[Entries for locating text and elements]
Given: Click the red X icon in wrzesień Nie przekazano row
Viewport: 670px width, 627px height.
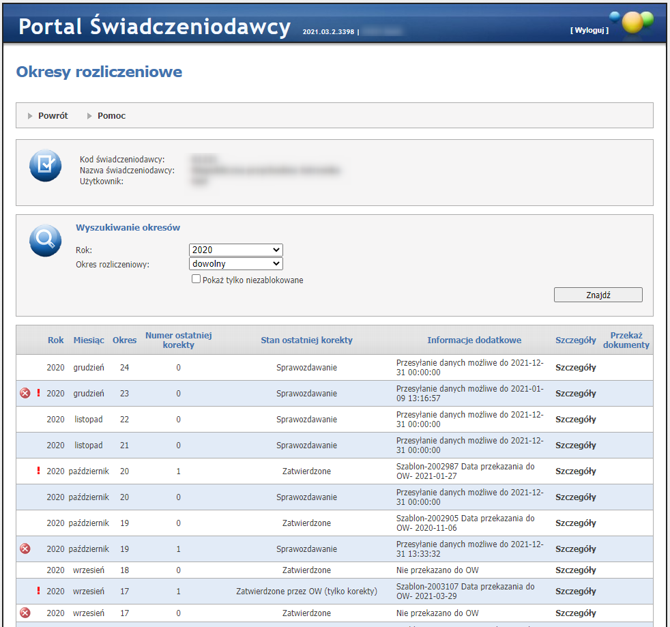Looking at the screenshot, I should point(25,613).
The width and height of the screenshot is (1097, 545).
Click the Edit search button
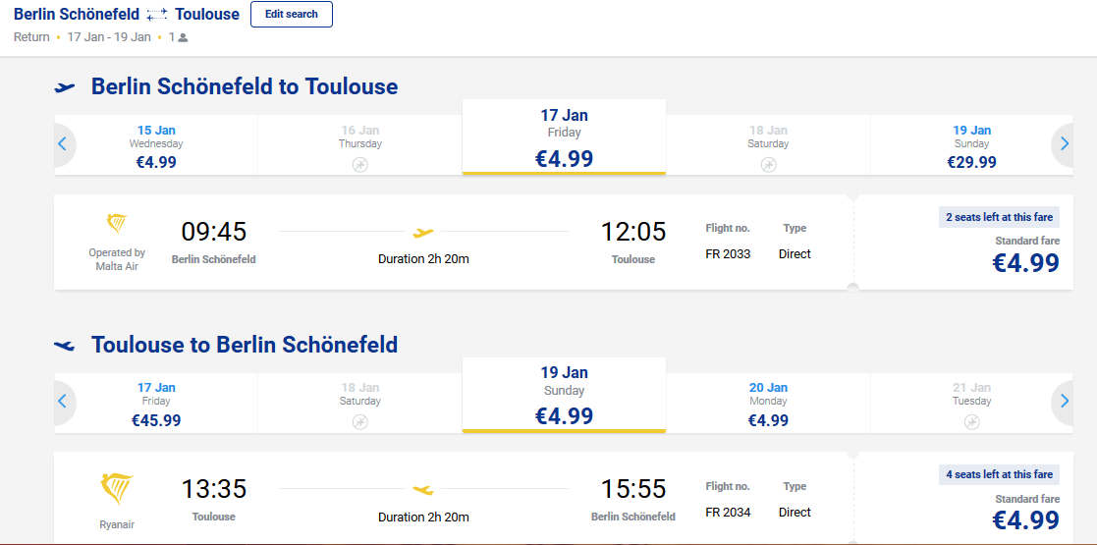pos(291,14)
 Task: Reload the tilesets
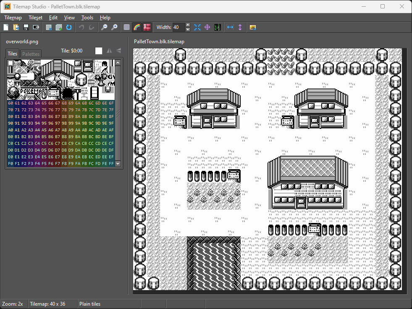pos(68,27)
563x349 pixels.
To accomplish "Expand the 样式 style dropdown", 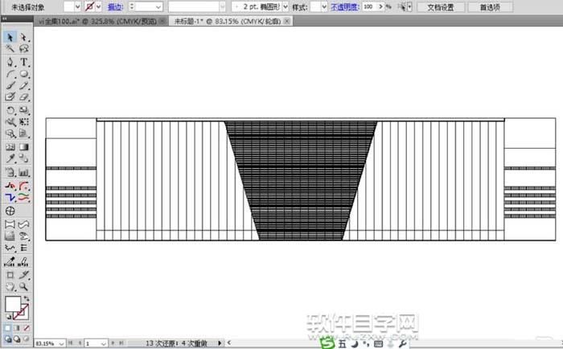I will click(x=323, y=6).
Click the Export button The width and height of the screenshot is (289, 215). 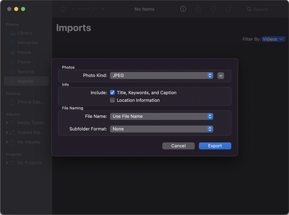point(215,146)
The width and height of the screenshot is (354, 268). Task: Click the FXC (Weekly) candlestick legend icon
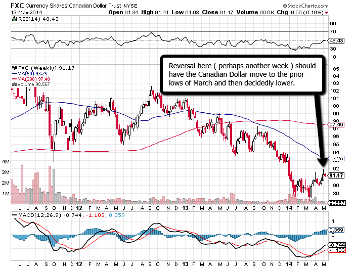pyautogui.click(x=14, y=67)
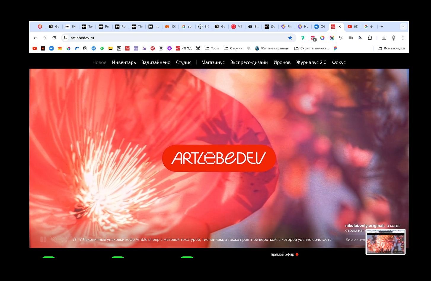Screen dimensions: 431x281
Task: Open the Pinterest bookmark
Action: [x=153, y=49]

* [DIRECTIONS FOR THIS TASK]
Rewrite the stretch from the line containing "The width and height of the screenshot is (354, 268)." through the end of the items, putting "legend marker" in place of "candlestick legend icon" and leaving everything else unchanged. Omit the pictures from your answer.

* [EXERCISE SOLUTION]
The width and height of the screenshot is (354, 268). Task: Click the FXC (Weekly) legend marker
pyautogui.click(x=14, y=67)
Screen dimensions: 431x281
Task: Open the Pinterest bookmark
Action: [x=153, y=49]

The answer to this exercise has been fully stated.